The common factor is the men who are feeding information back and forwards between their colleagues and their wives.

?

Are you saying women are never abusive so this bloke must be lying? I don't understand what the point being made is.

SchrodingersImmigrant · 21/11/2020 21:55

She sounds paranoid but the boundaries of their marriage are between her and your boss.

Tbh, I would absolutely agree with that...
If it didn't have an effect on the third party.

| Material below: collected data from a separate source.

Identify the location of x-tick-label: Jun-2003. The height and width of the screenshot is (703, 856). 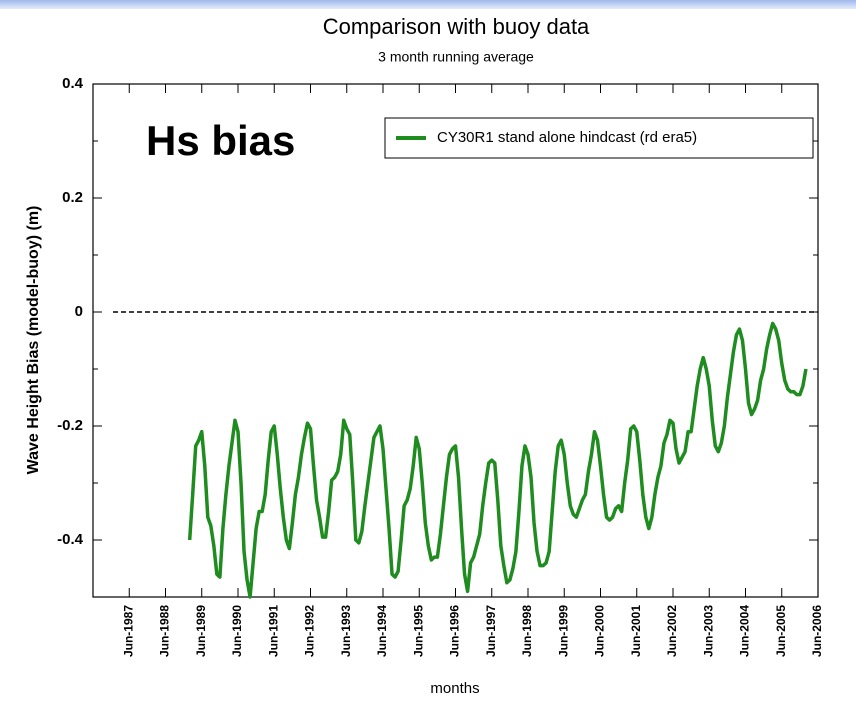
(708, 631).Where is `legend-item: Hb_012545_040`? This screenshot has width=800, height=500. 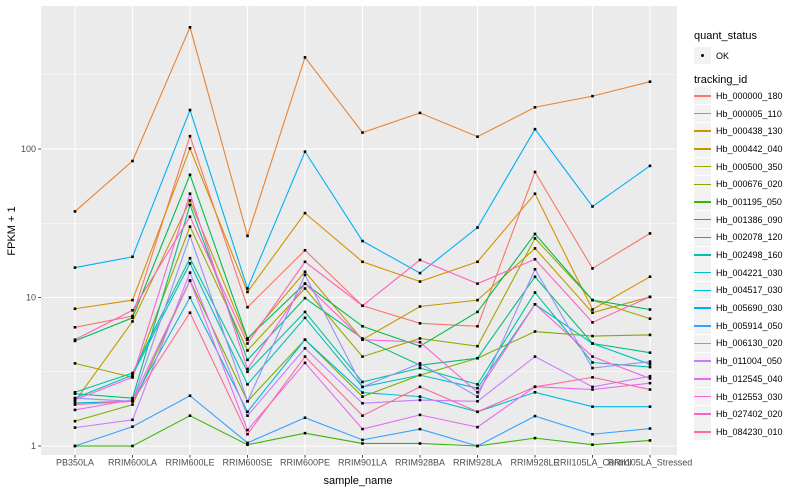
legend-item: Hb_012545_040 is located at coordinates (747, 379).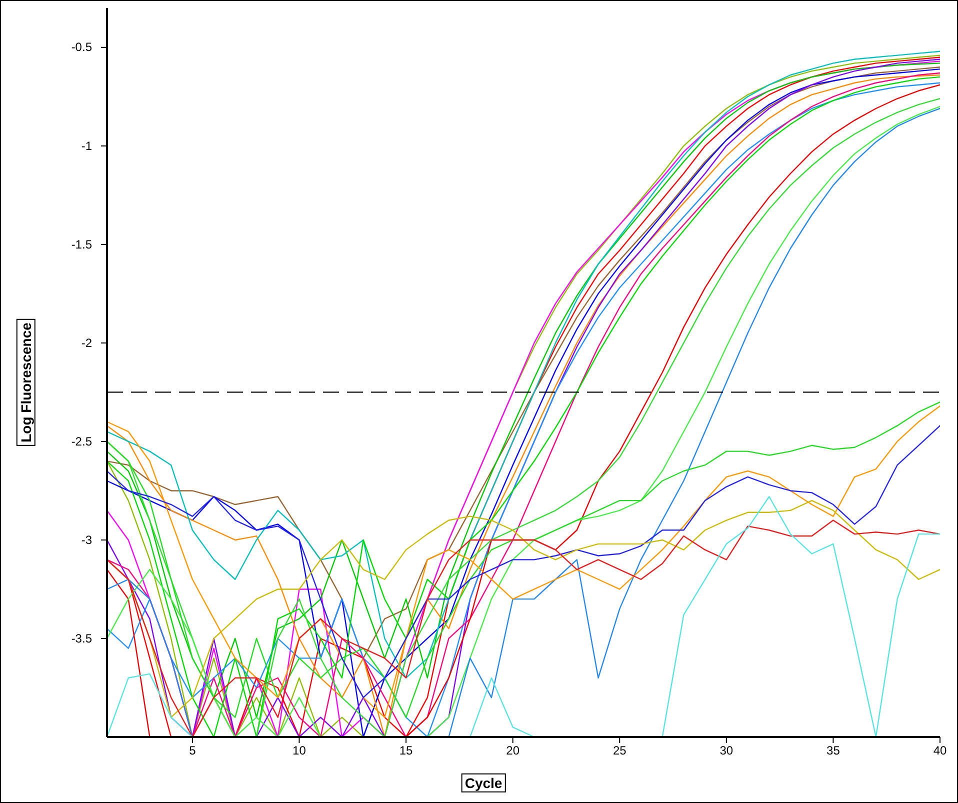 The height and width of the screenshot is (803, 958). What do you see at coordinates (513, 751) in the screenshot?
I see `x-tick-label: 20` at bounding box center [513, 751].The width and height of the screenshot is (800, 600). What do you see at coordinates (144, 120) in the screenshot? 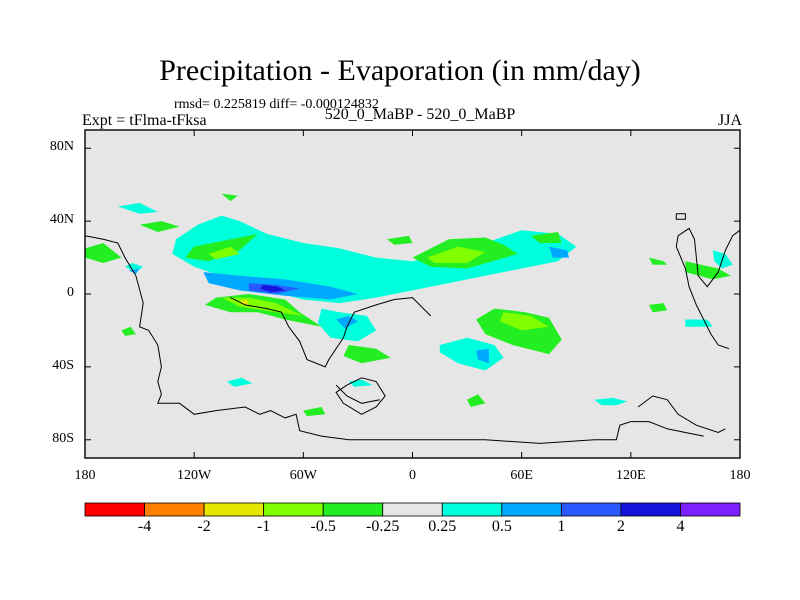
I see `experiment-label: Expt = tFlma-tFksa` at bounding box center [144, 120].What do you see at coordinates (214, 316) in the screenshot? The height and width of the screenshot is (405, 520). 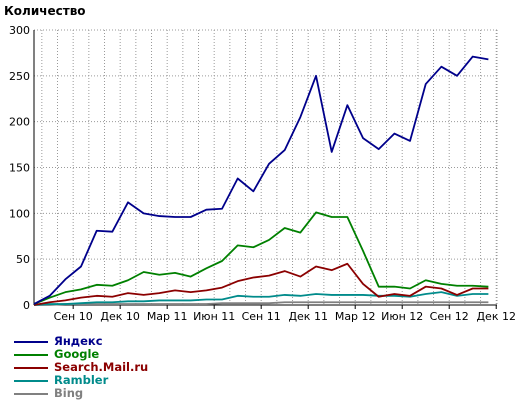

There is a potential that OP might simply stop being able to go with the boss away for work. He will, for safety pick a male employee. As pps said. This can hinder female's career for no good reason other than someone outside of it is insecured. Aren't we as eomen already battling enough to be taken seriously in workplaces? Must we fuck it up for each other in this way too?

Pumperthepumper · 21/11/2020 21:57

@donquixotedelamancha

The common factor is the men who are feeding information back and forwards between their colleagues and their wives.

?

Are you saying women are never abusive so this bloke must be lying? I don't understand what the point being made is.

I think you do - you and @SchrodingersImmigrant seem to think this is some kind of Gotcha! moment for the women who come to Mumsnet saying they don’t trust their husbands on work trips. I’m asking you to engage a tiny bit of brain to see how this (a third-hand, evidence free, employee-told) account is different.
SchrodingersImmigrant · 21/11/2020 21:58

The common factor is the men who are feeding information back and forwards between their colleagues and their wives. It’s beyond stupid to pretend that’s not the case.

Why aren't the working women having these issues?